JPPI Perjuangkan Gratiskan Sekolah Swasta, Keputusan Ada di MK
Jaringan Pemantau Pendidikan Indonesia (JPPI) saat ini tengah melakukan Uji Materi Undang-Undang Sistem Pendidikan Nasional atau UU Sisdiknas.
Yang mana JPPI menyasar kesetaraan pendidikan dasar dari tingkat SD sampai SMP, baik sekolah negeri maupun swasta dalam hal menggratiskan biaya.
Apa yang harus dilakukan untuk rambut mulai tumbuh lagi?

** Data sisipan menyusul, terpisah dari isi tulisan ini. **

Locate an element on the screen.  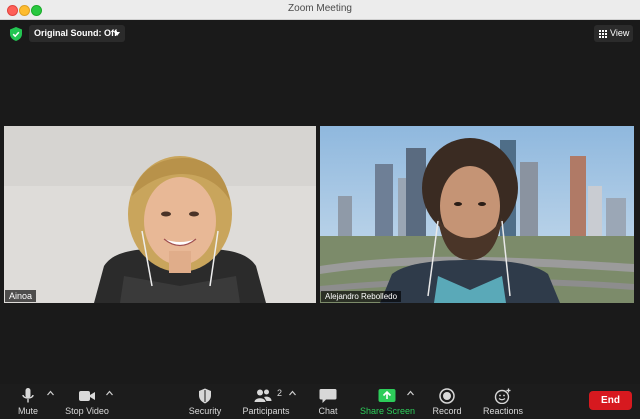
view-label: View is located at coordinates (620, 33).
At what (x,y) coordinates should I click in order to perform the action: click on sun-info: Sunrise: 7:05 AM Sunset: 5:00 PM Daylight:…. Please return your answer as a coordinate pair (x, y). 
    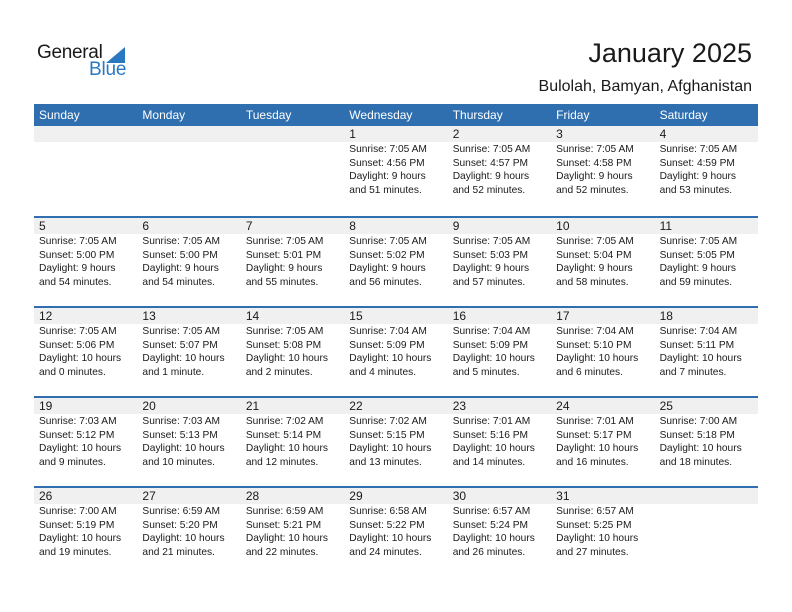
    Looking at the image, I should click on (188, 262).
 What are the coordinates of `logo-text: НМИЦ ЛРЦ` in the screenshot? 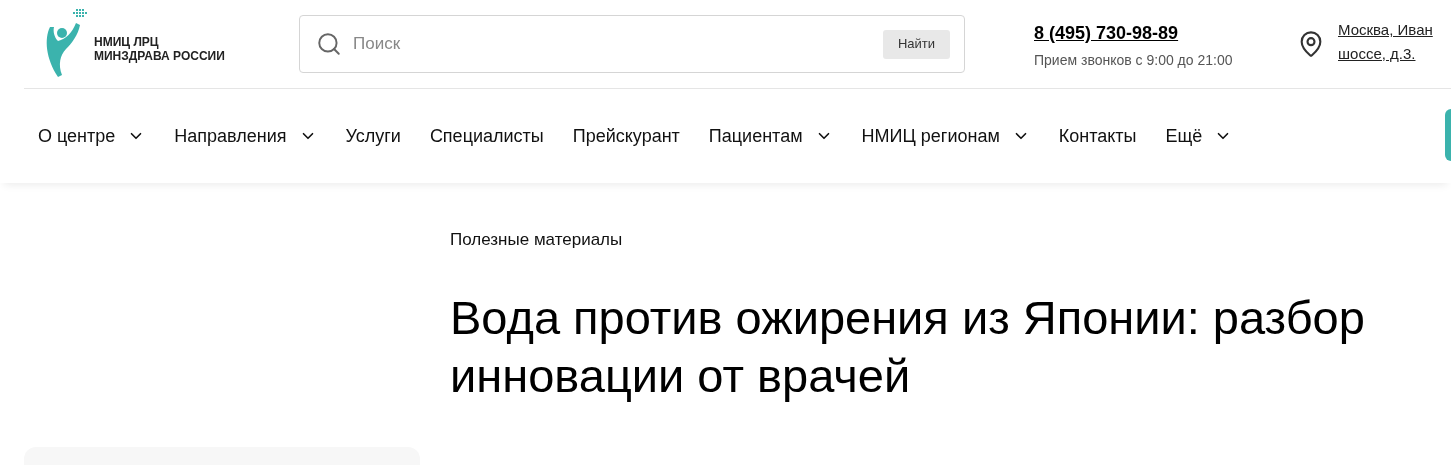 It's located at (127, 42).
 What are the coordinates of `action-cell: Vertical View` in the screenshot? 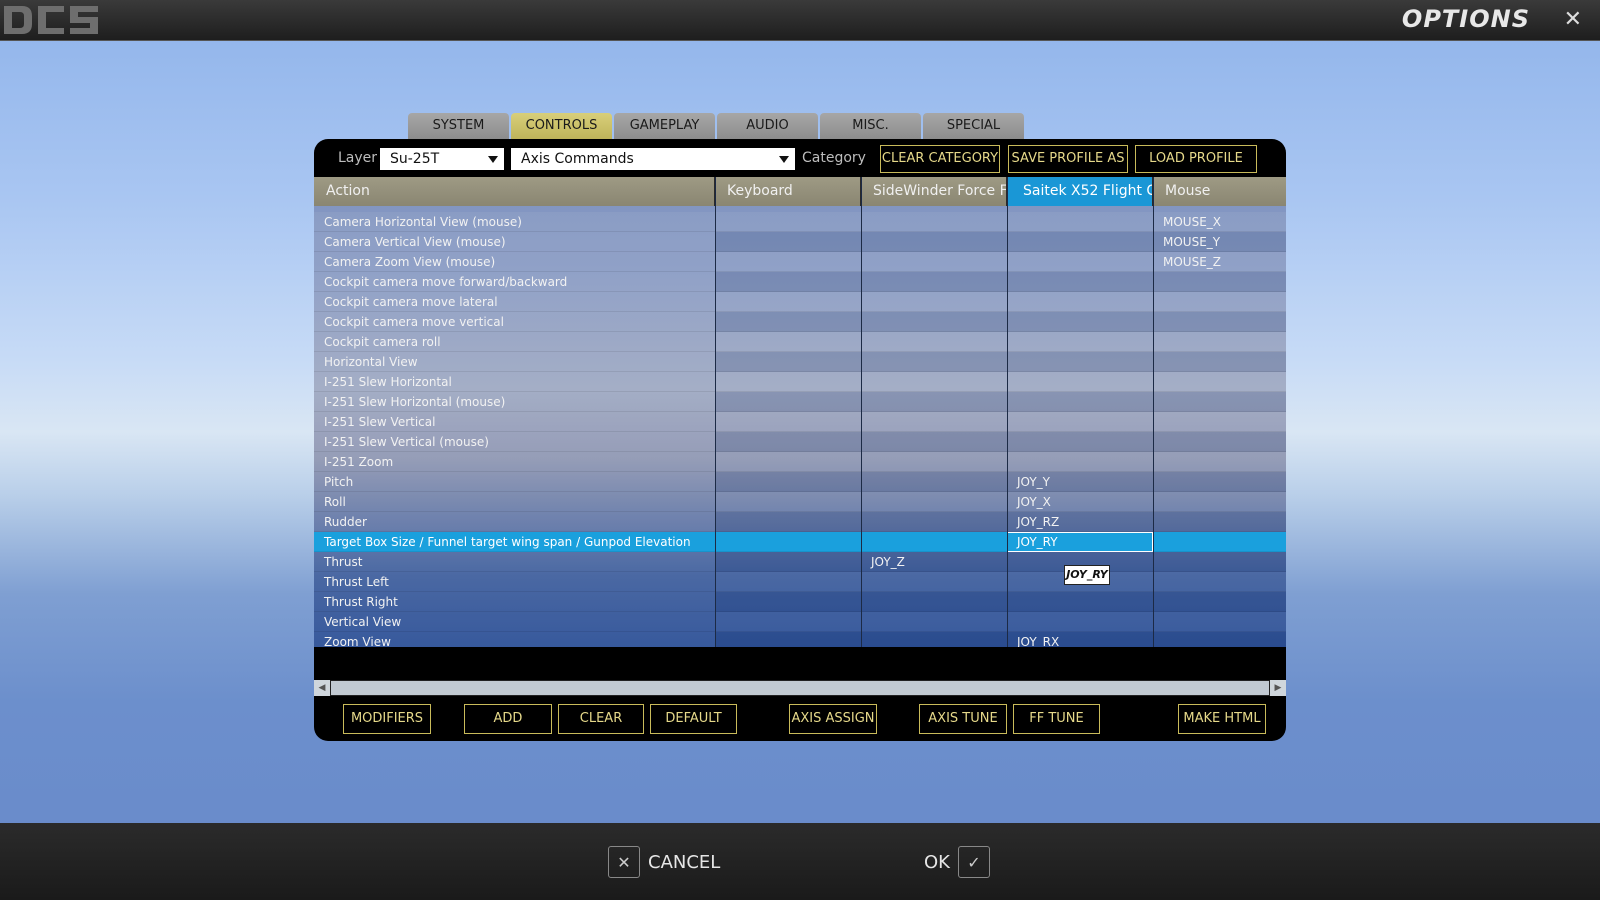 It's located at (514, 622).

Metode rumah
JPPI yang diwakili Fathiyah, Novianisa Rizkika, dan Riris Risma Anjiningrum sebagai pemohon perorangan tercatat dalam permohonan perkara Nomor 3/PUU-XXII/2024 tentang uji materi UU Sisdiknas Pasal 34 ayat (2) yang berbunyi “Pemerintah dan Pemerintah Daerah menjamin terselenggaranya wajib belajar pada jenjang pendidikan dasar tanpa memungut biaya.”
Jika ditelisik, rupanya pasal tersebut dinilai bertentangan dengan Pasal 31 ayat (2) UUD 1945 yang berbunyi “setiap warga negara wajib mengikuti pendidikan dasar dan pemerintah wajib membiayainya”.
Namun fakta lapangan, menggratiskan biaya sekolah selama ini baru terselenggara di sekolah negeri, sedangkan sekolah swasta masih dipungut biaya.
Apabila Mahkamah Konstitusi (MK) mengabulkan permohonan ini tentu akan membawa dampak yang cukup besar terhadap dunia pendidikan di Indonesia.
Yang mana sekolah-sekolah swasta akan semakin terbantu karena selama ini banyak sekolah swasta yang mengandalkan sumber pembiayaan untuk gaji guru dan operasional lainnya dari iuran para siswanya sendiri.
Memang benar, sekolah swasta memperoleh program Biaya Operasional Sekolah (BOS) dari pemerintah.
Akan tetapi masih belum cukup terutama di sekolah-sekolah swasta yang minim jumlah siswanya.
Yang menyedihkan lagi, banyak siswa dari keluarga tidak mampu justru hanya bisa mengenyam pendidikan di SD-SMP atau MI-MTs swasta pinggiran.
Tidak sedikit dari mereka yang tidak diterima di sekolah negeri, entah itu karena aturan zonasi maupun ketiadaan sekolah negeri di wilayah para siswa tersebut tinggal.
Saat ini banyak sekolah swasta, apalagi di pedesaan, yang nasibnya sangat mengenaskan.
Gedung sekolah sudah sangat rapuh, sarana dan prasarana sangat minim, ditambah lagi jumlah murid yang sangat sedikit, bahkan mungkin tidak ada sama sekali alias nihil.
Salah satu contoh kasus yang terjadi, Forum Komunikasi Kepala Sekolah Swasta (FOKKS) di Kota Serang mencatat, sebanyak delapan SMP swasta di Kota Serang akhirnya tutup sebagai imbas sistem zonasi PPDB (14/7).
Itu artinya bukan tidak mungkin juga, nasib sekolah swasta yang tutup banyak juga terjadi di daerah-daerah lain. Lantas, bagaimana sekolah swasta dapat memberikan pengajaran berkualitas jika melihat kondisi memprihatinkan semacam itu?
Pada posisi ini, langkah JPPI yang menggugat UU Sisdiknas perlu mendapat apresiasi dan dukungan publik secara kuat dan luas. Untuk agar gugatan tersebut bisa dipertimbangkan oleh Pemerintah Pusat dengan harapan dikabulkan.
Meski begitu, tentu MK perlu mempertimbangkan dari berbagai sisi dan sudut pandang. Misalnya, dari sisi kemampuan keuangan negara, apakah negara benar-benar mampu membiayai seluruh sekolah dasar (SD-SMP/MI-MTs) negeri maupun swasta?
Faktanya saat ini, meskipun UUD 1945 mengamanatkan 20 persen APBN untuk pendidikan, anggaran tersebut belum mencukupi biaya pendidikan tanpa melihat status.